A few lesson on surviving mud season:
Stay off the gravel roads! if you do not have to travel on them, don't. The more the vehicles stir up the mud the deeper the mud gets and the longer it takes to dry out. If you live on the gravel roads try to minimize your trips
Pay attention to our signs! If we post a sign that says "caution mud," there will be mud, you may want to think of an alternate route. If route A is muddy and posted and Route B is not, go route B. If we post a sign that says "road closed," well that should be self explanatory :) I will try to provide one way in and one way out, but we may not always be able to provide through traffic on all our roads.

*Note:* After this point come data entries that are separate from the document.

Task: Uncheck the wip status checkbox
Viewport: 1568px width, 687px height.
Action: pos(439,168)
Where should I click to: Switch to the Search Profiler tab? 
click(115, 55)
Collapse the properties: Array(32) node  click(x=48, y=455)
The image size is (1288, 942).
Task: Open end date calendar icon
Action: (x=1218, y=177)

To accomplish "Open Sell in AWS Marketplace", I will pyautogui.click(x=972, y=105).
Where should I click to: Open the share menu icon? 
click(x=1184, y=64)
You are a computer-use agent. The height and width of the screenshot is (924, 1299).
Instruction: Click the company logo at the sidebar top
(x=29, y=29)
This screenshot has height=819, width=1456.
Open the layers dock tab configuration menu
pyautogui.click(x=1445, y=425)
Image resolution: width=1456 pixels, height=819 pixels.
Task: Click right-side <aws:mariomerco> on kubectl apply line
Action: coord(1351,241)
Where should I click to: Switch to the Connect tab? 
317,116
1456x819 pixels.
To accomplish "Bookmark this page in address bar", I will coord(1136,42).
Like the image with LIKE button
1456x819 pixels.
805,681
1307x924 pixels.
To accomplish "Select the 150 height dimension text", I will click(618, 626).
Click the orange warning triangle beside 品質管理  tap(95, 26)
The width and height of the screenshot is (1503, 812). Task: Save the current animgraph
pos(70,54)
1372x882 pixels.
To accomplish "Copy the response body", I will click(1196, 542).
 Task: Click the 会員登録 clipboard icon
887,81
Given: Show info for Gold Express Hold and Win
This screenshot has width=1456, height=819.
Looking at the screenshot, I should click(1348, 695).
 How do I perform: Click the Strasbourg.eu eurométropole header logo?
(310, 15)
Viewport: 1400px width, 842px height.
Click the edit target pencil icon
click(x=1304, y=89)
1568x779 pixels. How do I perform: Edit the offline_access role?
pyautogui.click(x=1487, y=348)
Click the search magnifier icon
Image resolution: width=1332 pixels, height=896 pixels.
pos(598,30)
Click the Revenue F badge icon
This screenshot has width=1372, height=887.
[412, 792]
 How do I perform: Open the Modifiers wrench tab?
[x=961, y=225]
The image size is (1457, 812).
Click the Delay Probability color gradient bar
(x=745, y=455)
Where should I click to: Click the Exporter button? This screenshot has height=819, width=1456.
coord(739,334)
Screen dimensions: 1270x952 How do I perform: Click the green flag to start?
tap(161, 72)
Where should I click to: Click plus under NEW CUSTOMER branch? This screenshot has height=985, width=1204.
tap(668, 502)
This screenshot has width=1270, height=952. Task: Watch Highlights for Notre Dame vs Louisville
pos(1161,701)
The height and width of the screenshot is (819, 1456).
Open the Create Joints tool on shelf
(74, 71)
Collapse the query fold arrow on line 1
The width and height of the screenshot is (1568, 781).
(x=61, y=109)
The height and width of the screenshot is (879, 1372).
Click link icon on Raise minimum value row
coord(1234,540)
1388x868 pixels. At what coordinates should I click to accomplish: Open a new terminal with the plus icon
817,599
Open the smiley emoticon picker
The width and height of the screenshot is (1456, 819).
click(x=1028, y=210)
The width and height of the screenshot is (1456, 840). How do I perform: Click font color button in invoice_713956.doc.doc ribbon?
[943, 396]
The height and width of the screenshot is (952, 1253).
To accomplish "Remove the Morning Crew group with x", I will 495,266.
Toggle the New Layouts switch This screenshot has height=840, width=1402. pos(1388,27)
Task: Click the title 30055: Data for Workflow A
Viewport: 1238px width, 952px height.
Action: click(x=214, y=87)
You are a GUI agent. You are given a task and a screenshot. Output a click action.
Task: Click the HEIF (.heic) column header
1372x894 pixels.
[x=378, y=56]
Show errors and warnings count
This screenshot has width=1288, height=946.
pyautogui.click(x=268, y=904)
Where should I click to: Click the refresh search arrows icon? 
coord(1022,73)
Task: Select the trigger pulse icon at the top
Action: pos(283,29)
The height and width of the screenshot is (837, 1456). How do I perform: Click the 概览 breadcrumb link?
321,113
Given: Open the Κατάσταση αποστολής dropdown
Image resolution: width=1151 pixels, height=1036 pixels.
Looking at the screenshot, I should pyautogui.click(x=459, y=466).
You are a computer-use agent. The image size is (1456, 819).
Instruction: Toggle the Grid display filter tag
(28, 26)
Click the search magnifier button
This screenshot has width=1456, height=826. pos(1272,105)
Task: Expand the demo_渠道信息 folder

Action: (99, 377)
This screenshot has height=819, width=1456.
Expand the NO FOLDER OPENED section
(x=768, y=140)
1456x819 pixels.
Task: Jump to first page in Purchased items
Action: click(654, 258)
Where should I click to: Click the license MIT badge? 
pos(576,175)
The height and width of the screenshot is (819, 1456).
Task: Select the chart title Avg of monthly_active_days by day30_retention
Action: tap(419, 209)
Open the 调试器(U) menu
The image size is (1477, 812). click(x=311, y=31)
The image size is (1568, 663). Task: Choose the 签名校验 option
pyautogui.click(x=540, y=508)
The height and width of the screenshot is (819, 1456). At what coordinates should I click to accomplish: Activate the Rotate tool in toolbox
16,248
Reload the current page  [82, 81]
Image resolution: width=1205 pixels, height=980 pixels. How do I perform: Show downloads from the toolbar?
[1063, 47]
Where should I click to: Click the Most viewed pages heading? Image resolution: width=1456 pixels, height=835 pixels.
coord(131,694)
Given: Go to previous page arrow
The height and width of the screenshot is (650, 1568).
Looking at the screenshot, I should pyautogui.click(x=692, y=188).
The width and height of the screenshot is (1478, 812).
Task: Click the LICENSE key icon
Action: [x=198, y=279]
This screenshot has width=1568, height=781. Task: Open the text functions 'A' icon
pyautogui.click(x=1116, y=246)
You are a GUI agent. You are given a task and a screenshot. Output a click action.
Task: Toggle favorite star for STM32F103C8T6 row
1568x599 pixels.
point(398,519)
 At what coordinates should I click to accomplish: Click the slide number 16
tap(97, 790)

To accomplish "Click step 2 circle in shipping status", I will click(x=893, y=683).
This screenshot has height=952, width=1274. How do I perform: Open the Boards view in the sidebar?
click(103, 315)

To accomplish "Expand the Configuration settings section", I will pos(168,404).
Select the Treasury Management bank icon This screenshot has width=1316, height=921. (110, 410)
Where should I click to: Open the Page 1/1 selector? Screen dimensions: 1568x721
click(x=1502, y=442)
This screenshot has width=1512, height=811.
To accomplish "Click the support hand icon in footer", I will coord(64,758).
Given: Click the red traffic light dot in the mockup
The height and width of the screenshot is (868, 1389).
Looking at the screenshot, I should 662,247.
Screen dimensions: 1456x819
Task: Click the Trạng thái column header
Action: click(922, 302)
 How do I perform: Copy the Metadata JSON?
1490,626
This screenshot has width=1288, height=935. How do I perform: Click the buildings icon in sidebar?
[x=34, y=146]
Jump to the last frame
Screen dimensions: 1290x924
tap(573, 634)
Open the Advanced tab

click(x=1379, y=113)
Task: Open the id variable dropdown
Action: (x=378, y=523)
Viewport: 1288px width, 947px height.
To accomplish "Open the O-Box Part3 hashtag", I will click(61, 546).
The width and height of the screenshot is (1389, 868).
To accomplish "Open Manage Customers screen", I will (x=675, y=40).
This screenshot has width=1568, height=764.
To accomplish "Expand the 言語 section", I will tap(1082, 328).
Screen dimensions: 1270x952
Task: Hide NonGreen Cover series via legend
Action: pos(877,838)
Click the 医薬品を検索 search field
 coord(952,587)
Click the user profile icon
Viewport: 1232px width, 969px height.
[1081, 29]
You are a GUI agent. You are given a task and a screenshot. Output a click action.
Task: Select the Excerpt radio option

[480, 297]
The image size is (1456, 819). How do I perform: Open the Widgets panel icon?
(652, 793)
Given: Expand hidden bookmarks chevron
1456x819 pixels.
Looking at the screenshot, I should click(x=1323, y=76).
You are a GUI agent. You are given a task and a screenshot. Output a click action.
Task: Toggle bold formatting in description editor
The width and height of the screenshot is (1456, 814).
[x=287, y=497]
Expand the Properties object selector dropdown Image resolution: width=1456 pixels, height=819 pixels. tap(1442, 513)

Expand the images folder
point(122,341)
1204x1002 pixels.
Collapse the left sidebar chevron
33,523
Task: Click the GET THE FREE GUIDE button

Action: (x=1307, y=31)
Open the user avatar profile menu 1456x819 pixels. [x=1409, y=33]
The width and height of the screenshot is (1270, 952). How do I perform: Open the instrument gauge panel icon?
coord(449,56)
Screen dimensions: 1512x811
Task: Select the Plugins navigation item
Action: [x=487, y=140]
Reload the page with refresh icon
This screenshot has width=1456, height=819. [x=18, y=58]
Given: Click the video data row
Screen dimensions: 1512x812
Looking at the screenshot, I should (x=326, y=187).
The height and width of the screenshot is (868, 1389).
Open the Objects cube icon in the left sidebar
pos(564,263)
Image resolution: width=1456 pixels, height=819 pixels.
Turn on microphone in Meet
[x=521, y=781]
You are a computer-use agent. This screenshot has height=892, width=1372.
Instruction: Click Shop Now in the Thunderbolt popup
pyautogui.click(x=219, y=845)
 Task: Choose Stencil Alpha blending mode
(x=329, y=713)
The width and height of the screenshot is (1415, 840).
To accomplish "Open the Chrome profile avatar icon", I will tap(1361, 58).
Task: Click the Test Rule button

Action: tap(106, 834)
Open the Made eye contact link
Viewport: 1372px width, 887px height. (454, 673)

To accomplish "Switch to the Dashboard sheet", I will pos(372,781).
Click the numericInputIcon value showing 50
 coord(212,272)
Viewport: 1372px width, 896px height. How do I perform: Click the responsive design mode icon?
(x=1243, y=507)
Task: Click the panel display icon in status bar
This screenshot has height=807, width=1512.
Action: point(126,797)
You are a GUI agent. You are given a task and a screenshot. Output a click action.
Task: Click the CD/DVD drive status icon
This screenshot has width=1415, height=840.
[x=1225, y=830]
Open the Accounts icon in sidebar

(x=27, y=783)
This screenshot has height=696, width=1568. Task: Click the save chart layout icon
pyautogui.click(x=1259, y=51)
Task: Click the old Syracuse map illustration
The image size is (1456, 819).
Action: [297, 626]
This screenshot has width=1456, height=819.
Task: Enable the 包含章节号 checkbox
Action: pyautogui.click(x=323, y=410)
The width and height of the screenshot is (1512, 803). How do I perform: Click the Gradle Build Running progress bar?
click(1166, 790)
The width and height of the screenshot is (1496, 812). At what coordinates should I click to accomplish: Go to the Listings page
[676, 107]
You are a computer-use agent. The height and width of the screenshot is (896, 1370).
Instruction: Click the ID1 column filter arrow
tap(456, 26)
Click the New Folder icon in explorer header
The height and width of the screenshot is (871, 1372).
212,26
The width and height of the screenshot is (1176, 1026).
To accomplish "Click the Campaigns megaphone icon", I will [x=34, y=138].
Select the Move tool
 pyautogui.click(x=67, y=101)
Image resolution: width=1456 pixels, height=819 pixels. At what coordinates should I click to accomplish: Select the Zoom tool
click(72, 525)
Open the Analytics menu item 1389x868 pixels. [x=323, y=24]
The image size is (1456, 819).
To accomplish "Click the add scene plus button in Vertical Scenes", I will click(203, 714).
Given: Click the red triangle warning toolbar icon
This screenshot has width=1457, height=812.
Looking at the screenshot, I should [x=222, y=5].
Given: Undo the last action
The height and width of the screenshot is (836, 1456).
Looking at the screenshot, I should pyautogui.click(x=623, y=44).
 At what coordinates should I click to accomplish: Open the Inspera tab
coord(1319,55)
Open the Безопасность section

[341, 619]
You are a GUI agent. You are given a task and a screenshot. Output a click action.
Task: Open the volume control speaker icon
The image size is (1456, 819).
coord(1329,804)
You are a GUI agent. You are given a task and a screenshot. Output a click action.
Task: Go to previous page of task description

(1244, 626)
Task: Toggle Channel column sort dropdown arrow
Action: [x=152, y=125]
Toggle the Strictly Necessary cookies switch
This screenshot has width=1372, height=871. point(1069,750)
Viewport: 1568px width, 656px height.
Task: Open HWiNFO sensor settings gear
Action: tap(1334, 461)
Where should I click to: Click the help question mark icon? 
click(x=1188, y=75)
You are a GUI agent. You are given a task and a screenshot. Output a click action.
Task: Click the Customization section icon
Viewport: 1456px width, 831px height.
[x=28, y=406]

If you must travel a gravel road, try to time your trips to coincide with the colder temperatures. Early morning trips might be easier, particularly if the temperatures went below freezing. he colder it gets, the stiffer the mud will be.
If you absolutely must travel on a gravel road
Be patient! if you come up to a muddy spot and you have on-coming traffic, alternate who goes through the mud. If you both try, you both may find yourself stuck. The sides of the road will be the softest, stay to the middle of road as much as possible.
If the mud get really bad, we will put some stone out in the center of the road, Stay on the stone, getting off to one side is a sure way to get stuck. As you start through a muddy section, DO NOT STOP! Continue moving until you are through. Stopping or hesitating increases your chances of getting stuck.
If you see anyone tearing up our gravel roads, as in 4-wheel drive mudding, please call the police. they are tearing up your road and wasting your tax dollars.